Canadian game designer

Dennis Detwiller (born July 12, 1972) is a Canadian video game designer for Hothead Games and a role-playing game designer, writer, and artist.

== Career ==
Dennis Detwiller started volunteering at Pagan Publishing after seeing an issue of The Unspeakable Oath magazine in 1991 and talking to John Scott Tynes. Tynes moved the company to Seattle in the mid-1990s, and Detwiller agreed to move there as well. Detwiller worked at Pagan as art director where he co-created the Origins Award-winning game Delta Green in 1997 with Tynes and Adam Scott Glancy; Detwiller wrote a series of three chapbooks (1998–2000), and with Tynes and Glancy he expanded the setting in 1999 with Delta Green: Countdown. Detwiller illustrated The Hills Rise Wild!, which also won an Origins Award.

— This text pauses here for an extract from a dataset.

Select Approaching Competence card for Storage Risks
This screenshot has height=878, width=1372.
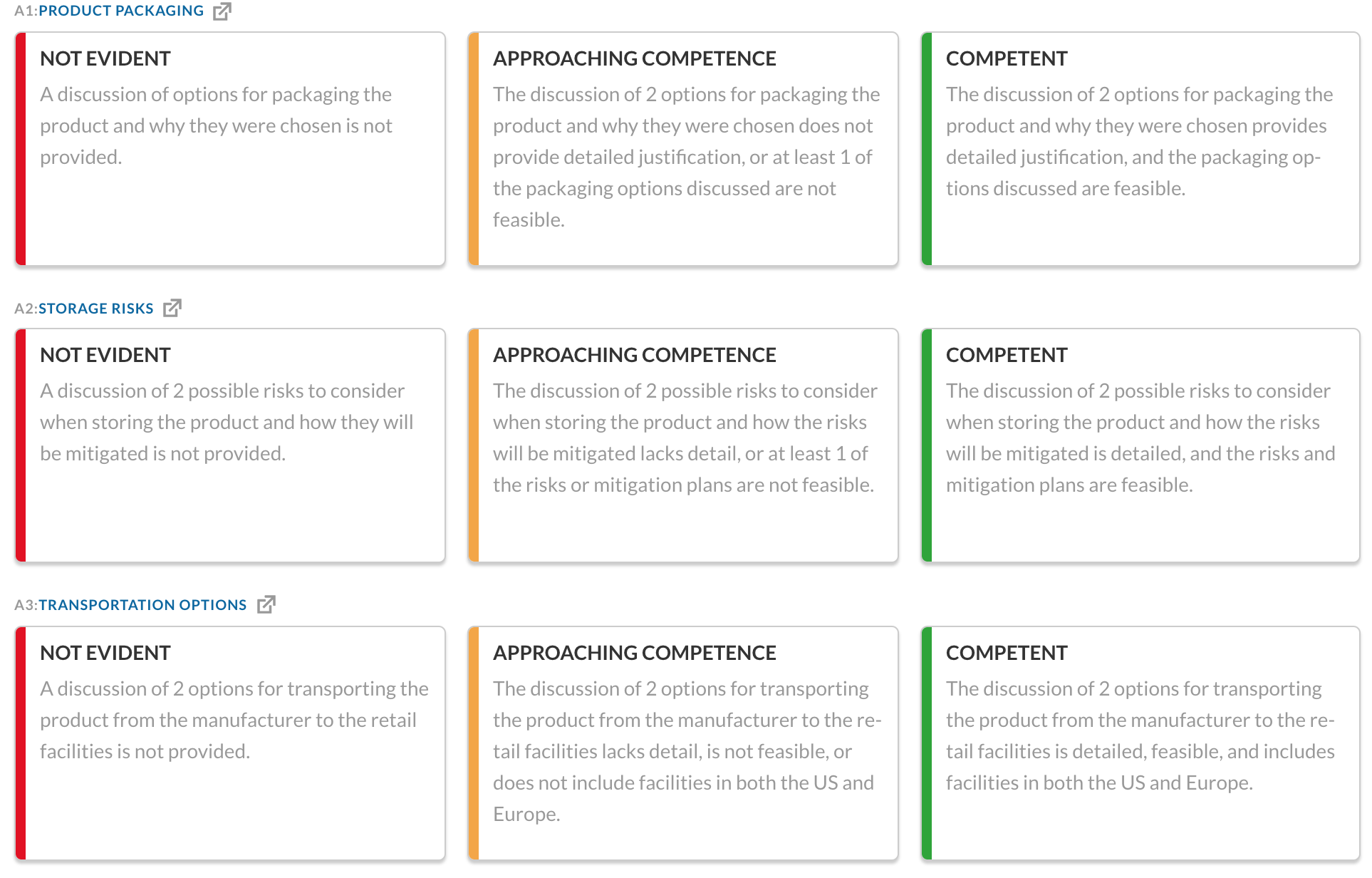(x=683, y=445)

Detwiller and Greg Stolze prepared their game Godlike which was intended to be published by Pagan Publishing, but as publication by Pagan was slowing down, Detwiller instead took it to his friends Hsin Chen and Aron Anderson, who created the company Hawthorn Hobgoblynn Press (later known as EOS Press) in 2001 to publish the game. After the release of Godlike in 2002 Detwiller founded Arc Dream Publishing with Shane Ivey. Detwiller and Ivey formed Arc Dream Publishing to produce supplements for Godlike, and in 2003 Arc Dream acquired the licensing from Stolze to use his One-Roll Engine (ORE) dice system for Godlike. He has since worked on Wild Talents, a follow-up to Godlike, and the free horror game NEMESIS. Detwiller and Ivey wrote Delta Green: Targets of Opportunity (2010) and also brought back The Unspeakable Oath in 2010. Following a successful kickstarter campaign, Arc Dream publishing announced a new Delta Green game to be released in 2016.

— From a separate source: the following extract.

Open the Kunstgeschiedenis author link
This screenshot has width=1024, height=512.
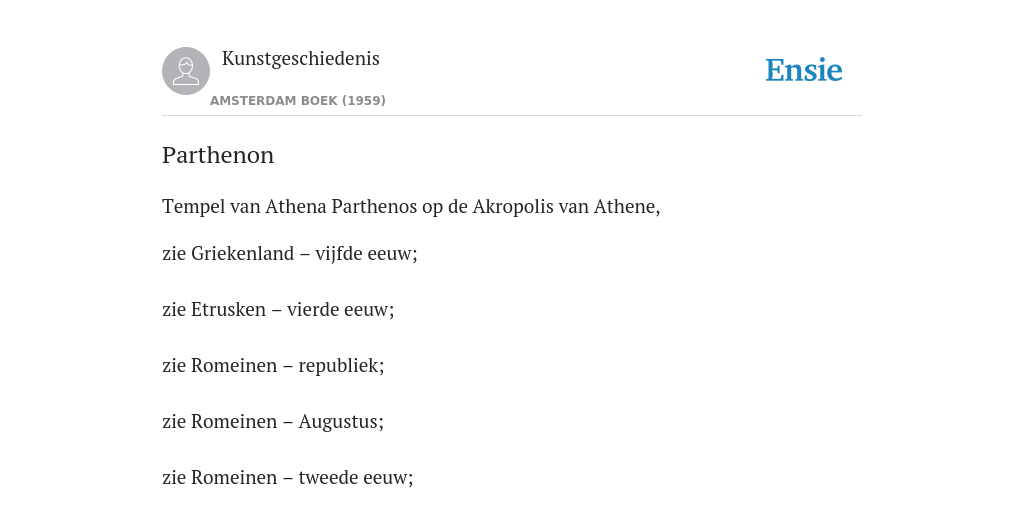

In 2002, he left Seattle for Vancouver to work with Radical Entertainment where he helped develop The Incredible Hulk: Ultimate Destruction, Scarface: The World is Yours and Prototype. In early 2009, he left Radical Entertainment for Hothead Games. In January 2016, he moved to Monte Cook Games as managing editor.

== Works ==
=== Role-playing games ===
- Delta Green (co-creator, with John Tynes and Adam Scott Glancy, 1997)
- Godlike (creator, writer, and artist, 2001)
- Wild Talents (creator, writer, and artist, 2006)
- Nemesis (creator, 2006)
- Unmasked (writer and designer, 2017)

=== Video games ===
- The Incredible Hulk: Ultimate Destruction
- Scarface: The World is Yours
- Prototype
- DeathSpank
- Necropolis

=== Fiction ===
- Delta Green: Denied to the Enemy (2003)
- Delta Green: Through a Glass, Darkly (2011)
- Delta Green: Tales from Failed Anatomies (2014)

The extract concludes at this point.